Legs good size but seems you hold bodyfat on them and less on upper body the complete opposite to me lol. Will update my pics soon.


----------



## steven_SRi (Nov 5, 2009)

shoulders done.

seated db press - 25kg x 15, 30 x 12, 40kg bells x 11 (smashed my pb there)

rear delt flies - 17.5's x 12, 17.5's x 10, 15's x 10, 12.5's x 15

side raises - 3 sets of 10-12 reps on 12.5's

front raises on cables - moderate weight on high reps for 3 sets

barbell shrugs - 100kg 3 sets of 12-15 reps

really good shoulder session had a good pump throughout and shoulders looked really full and a pb. so im happy


----------



## Suprakill4 (Jul 11, 2008)

AWESOME YA BIG BARSTEWARD. knew you would smash it. One point. On side db laterals, do them single next week and hold onto an upright bench with the other arm and I bet you will do the twenties easy.


----------



## steven_SRi (Nov 5, 2009)

cheers matey, i owe the pb's to you though, since changing up how i work my first exercise its been working so good, im gonna do this for all my big starting exercises. so thanks for helping me progress there  and yeah i will try that with the side raises, sounds good


----------



## steven_SRi (Nov 5, 2009)

thought i would put some more pics in, the water i gained while ill seems to be dropping off again, and the bloated feeling is pretty much gone. the tricep shot tho i look abit ming, but im no good at posing but thought i would stick it in since ive got no tricep shots up. but im happy the bloat is going now, and im still sitting at the same weight which is good.


----------



## Suprakill4 (Jul 11, 2008)

steven_SRi said:


> cheers matey, i owe the pb's to you though, since changing up how i work my first exercise its been working so good, im gonna do this for all my big starting exercises. so thanks for helping me progress there  and yeah i will try that with the side raises, sounds good


No worries mate. Works well for me too since I change it. I bet you bail twenties doing it single I love them.


----------



## Suprakill4 (Jul 11, 2008)

Mate you look amazing! Miles better than me I wish my chest had shape like yours!! Keep it up. Be competing in no time.


----------



## stew121 (Sep 20, 2008)

Looking much tighter mate,got some good shape there. great work!


----------



## steven_SRi (Nov 5, 2009)

Thanks for the good comments guys  gonna fiddle about with diet next, looking to swap a few meals about, and up the good fats a litle more. Will post it up later when is all written down


----------



## Sionnach (Apr 19, 2010)

your bodyfat is not at 20% mate, its around 15%


----------



## Suprakill4 (Jul 11, 2008)

I wouldnt even say its at 15% to be honest, you have visible abs. I hope his aint 15 because that would make me about 25% lol.


----------



## steven_SRi (Nov 5, 2009)

i bet your bodyfat is lower than you think kieren, anyway bf shouldnt bother us too much at the minute since the goal is adding more size, but as soon as abs started to vanish it always players with my mind lol thats why im trying to hold the water/bloat off as much as i can.


----------



## Suprakill4 (Jul 11, 2008)

steven_SRi said:


> i bet your bodyfat is lower than you think kieren, anyway bf shouldnt bother us too much at the minute since the goal is adding more size, but as soon as abs started to vanish it always players with my mind lol thats why im trying to hold the water/bloat off as much as i can.
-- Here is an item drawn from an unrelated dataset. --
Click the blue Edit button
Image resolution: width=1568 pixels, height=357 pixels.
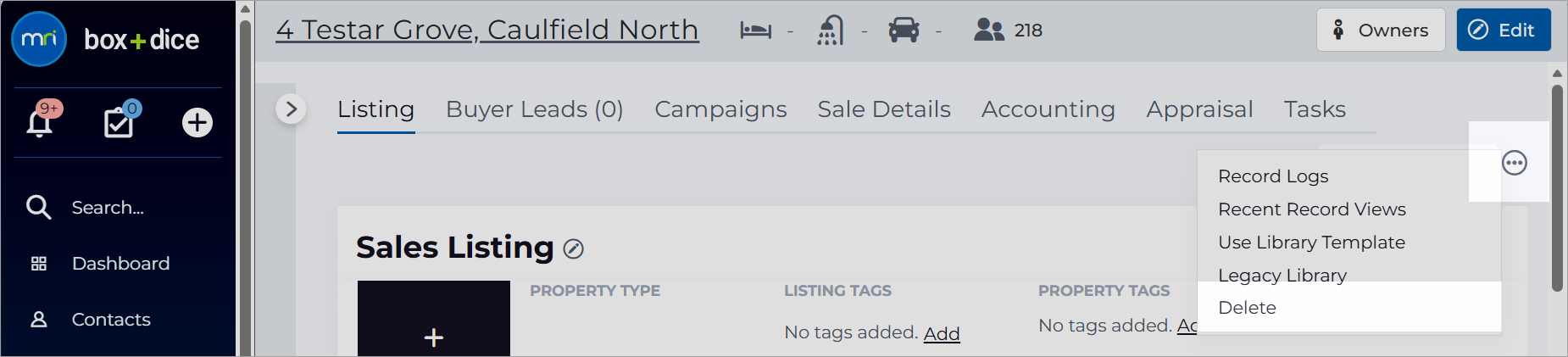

Im the same, I NEVER have abs visible apart from getting really cut. I do need to start training abs as in havnt for years now and need to make them fuller so when i do cut they come out more.


----------



## steven_SRi (Nov 5, 2009)

chest and triceps done.

flat bar - 75kg x 12, 75kg x 10, 80kg x 8, 70kg x 10

incline db press - 30's for 3 sets of 10-12

cable crossovers - medium weight 3 sets of 12-16 reps

weighted dips - 10,8,7

seated extensions with bar - 3 sets with 10-12 reps

rope pull downs - again higher reps and drop sets.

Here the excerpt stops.